Be’er Sheva municipality refuses to relocate wine festival from sacred mosque grounds
On 26 August 2012, the Negev Coexistence Forum (NCF) sent a letter to mayor of Be’er Sheva, Ruvik Danilovich, urging him to intervene and relocate the “Wine Festival” set to take place from September 5-6 on the sacred grounds of the city’s historical Big Mosque. NCF also sent letters to Israeli President Shimon Peres and Prime Minister Benjamin Netanyahu.
Holding the wine festival right next to the mosque, the NCF Secretariat argued, is a display of “dishonor toward the place and its believers,” who continue to be denied the right to use the mosque for prayer. “In the whole city, there is no mosque which can respond to the needs of the thousands of Muslims who come to the city each day and support its economy,” the NCF letter read.
In a written response to NCF, Be’er Sheva mayor Ruvik Danilovich said that the festival is taking place next to the Negev Museum, not on the grounds of the mosque. The festival, therefore, “has nothing to do with offending the holiness of the place, its character or Muslims’ feelings,” Danilovich wrote.
The Big Mosque was built in 1906 for the use of the Muslim residents of Be’er Sheva. It was used as a place for worship until the State of Israel was created in 1948. Until 1953, it used as a court and prison; the structure was then used as a museum until 1991, when its contents were finally emptied and the mosque was closed by the state. A recent Israeli High Court decision stated that the mosque should now be used as an Islamic museum.
Contrary to mayor Danilovich’s claim, both the Negev museum and the mosque are within the same fenced-in yard, which is no larger than two dunams (2,000 square meters). This means that the festival will indeed take place on sacred grounds of the mosque, when the area should, by law, be used as an Islamic museum.
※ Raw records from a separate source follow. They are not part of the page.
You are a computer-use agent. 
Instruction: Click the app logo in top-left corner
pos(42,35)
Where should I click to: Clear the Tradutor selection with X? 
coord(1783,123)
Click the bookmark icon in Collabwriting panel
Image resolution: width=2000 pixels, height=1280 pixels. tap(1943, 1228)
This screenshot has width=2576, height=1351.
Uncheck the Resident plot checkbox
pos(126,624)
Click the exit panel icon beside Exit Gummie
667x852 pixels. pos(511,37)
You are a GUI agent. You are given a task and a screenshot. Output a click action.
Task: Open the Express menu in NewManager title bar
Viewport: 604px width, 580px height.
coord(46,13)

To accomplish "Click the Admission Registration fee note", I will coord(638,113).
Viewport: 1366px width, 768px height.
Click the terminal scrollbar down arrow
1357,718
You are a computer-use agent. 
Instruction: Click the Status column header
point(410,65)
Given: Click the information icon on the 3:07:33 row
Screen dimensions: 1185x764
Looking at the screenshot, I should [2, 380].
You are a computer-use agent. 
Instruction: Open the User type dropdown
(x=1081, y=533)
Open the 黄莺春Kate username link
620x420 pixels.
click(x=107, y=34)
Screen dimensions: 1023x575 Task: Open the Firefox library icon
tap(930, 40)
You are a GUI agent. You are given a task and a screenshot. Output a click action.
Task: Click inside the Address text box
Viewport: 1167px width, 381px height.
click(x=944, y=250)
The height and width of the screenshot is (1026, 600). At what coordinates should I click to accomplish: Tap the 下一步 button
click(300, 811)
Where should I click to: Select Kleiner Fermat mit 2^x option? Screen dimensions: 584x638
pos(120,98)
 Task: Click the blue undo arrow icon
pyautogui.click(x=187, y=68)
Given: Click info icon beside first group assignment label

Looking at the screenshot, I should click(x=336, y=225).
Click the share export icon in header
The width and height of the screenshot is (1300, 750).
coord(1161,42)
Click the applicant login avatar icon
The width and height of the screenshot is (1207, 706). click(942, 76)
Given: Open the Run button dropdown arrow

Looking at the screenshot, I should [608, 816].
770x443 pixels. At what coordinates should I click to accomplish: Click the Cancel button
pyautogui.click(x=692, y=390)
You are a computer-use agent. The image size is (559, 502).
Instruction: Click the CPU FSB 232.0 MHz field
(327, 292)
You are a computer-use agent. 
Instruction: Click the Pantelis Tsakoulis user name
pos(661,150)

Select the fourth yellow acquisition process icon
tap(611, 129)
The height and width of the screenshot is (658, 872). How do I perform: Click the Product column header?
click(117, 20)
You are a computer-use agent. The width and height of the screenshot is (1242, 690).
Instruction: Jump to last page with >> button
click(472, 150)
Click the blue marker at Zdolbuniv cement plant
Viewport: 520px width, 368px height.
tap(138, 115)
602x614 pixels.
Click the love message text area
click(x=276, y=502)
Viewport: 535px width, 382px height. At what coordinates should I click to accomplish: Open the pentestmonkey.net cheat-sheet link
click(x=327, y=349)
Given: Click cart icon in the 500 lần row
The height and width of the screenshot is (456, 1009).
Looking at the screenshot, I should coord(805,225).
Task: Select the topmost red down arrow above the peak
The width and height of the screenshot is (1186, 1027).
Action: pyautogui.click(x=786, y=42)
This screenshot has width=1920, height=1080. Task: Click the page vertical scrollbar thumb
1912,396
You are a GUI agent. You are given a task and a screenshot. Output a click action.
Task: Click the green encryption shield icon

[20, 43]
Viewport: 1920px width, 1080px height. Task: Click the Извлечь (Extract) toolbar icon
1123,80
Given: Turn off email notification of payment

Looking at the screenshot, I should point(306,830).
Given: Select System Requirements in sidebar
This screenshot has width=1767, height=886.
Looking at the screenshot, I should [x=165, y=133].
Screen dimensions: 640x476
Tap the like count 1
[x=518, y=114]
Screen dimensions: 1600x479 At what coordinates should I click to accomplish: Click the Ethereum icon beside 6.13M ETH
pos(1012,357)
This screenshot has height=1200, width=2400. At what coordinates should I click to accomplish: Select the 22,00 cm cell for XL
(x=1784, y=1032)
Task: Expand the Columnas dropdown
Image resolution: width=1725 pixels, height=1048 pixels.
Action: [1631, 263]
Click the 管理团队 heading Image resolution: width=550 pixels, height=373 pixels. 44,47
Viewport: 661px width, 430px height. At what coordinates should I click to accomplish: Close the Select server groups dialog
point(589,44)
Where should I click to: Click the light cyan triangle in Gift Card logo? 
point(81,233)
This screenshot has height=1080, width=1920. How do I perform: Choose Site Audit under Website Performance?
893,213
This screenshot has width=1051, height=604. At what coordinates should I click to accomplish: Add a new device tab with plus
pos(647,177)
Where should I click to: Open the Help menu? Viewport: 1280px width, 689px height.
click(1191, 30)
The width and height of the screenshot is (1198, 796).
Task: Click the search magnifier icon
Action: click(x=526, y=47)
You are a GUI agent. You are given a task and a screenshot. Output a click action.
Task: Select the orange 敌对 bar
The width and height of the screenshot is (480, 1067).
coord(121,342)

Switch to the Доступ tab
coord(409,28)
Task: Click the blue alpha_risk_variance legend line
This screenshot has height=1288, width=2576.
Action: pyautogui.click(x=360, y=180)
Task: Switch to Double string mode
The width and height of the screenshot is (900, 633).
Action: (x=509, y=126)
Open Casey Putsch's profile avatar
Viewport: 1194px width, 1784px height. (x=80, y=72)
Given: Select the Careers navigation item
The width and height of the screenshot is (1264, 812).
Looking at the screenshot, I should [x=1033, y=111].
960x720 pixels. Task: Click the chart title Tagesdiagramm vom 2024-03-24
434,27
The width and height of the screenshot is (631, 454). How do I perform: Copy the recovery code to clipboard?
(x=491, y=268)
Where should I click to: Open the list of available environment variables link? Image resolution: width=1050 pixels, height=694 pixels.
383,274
NCF urges the Be’er Sheva municipality to change its current stance and move the “Wine Festival” from its current location to another place in Be’er Sheva. Holding the festival on the grounds of the mosque is not only disrespectful towards the city’s Muslim residents, but has the potential of igniting underlying tensions between Jewish and Arab-Bedouin citizens of the entire Negev area.
NCF calls on the Be’er Sheva municipality to ensure that Be’er Sheva remains a peaceful place that is shared equally by both its Jewish and Arab-Bedouin residents, and wherein both communities are treated with respect and dignity.
Demolitions throughout the Negev
On August 29, there were eight demolitions in Bedouin communities across the Negev: two homes in Bir Hadaj, one house in Rachmeh (near Yeruham), one large home in Khirbet Al-Batel, one house south of Arad, two homes in Abu Krinat, and one house in Ramat Hovav.